For much of the past 13 years I’ve worked graveyard shifts. Have I gotten used to it? No. It’s an unnatural state, and I hate it. All sorts of studies have proven that people who work graveyard shifts have a whole host of health issues and a much higher divorce rate. I read somewhere that we also have a 40% higher rate of traffic accidents as well. I know my cognition vastly improves when I get the opportunity to sleep at night like a normal person. Most of the time I’m in a mental fog, and my whole life revolves around the desperate pursuit of sleep.

So how have I survived this long? By living in a completely artificial world. To wake up, I need caffeine. To sleep, I often need Melatonin, although it gives me psychedelic dreams. In the heat of Florida, I rely on air conditioning and black out curtains. I rarely see the sun. My social life is almost entirely on line.

I try not to closely examine the prepared food that I often rely on, because I know if I ask myself when its ingredients were still alive, even the vegetables, I wouldn’t be able to say. That’s really scary if you think about it.

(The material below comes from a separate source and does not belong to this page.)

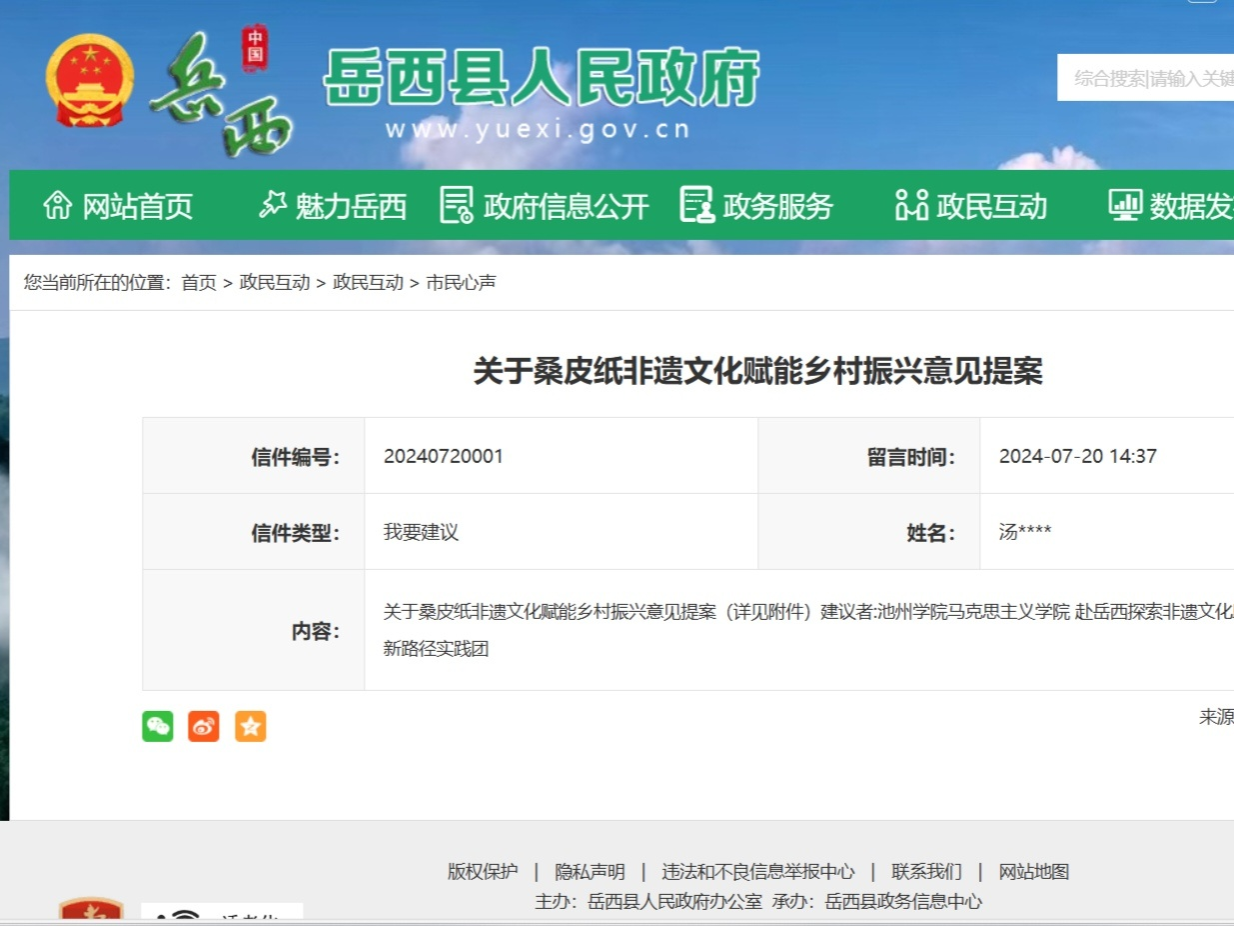
Task: Click the 综合搜索 search input box
Action: (1150, 78)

One day a week I work 16 hours. I have my regular Midnight to 8 am shift, then I go home and try to cram in 5 hours of sleep before going back to work from 4pm to midnight. I half expect to pass myself on the highway, rolling along in my metal and plastic and rubberized car that’s powered by a series of tiny explosions.

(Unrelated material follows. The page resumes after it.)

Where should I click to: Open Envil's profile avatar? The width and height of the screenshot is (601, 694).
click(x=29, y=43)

The day in question requires advanced planning, because I know I will be incapable of thought when it arrives. I lay out my clothes ahead of time so I can roll out of bed and right into them. I leave a huge note on my backpack that says, “Don’t forget your lunch!” because I don’t have time to eat at home, and if I forget to bring food to the drawbridge it isn’t as if I can run off on a lunch break. Heavily loaded barges might have a problem with that. I have to time my caffeine intake just perfectly so as to keep me awake when I need to be, while not preventing me from sleeping when I can. Even so, when hell day is finally over, I usually can’t sleep.

The beauty of working that day is I get the illusion of 3 days off in a row each week. Granted, it takes one of those days just to recover, but I get to sleep when it’s dark outside. What a luxury! But those days never fall on a weekend. I can’t remember the last time I had a weekend off. I’m not sure I’d know what to do with myself. If someone were trying to test me for a concussion and asked me what day it was, I’d fail miserably.

My life is so weird it could be transported to a space station and I probably wouldn’t know the difference. Artificial food, artificial air, artificial days, artificial nights. I find that extremely sad.

But maybe it makes me appreciate the things that the rest of you humans take for granted. The passage of time. Routine. Normalcy. Sunshine. Friends. Graveyard shift isn’t for sissies. But I have to admit the sunrises are spectacular.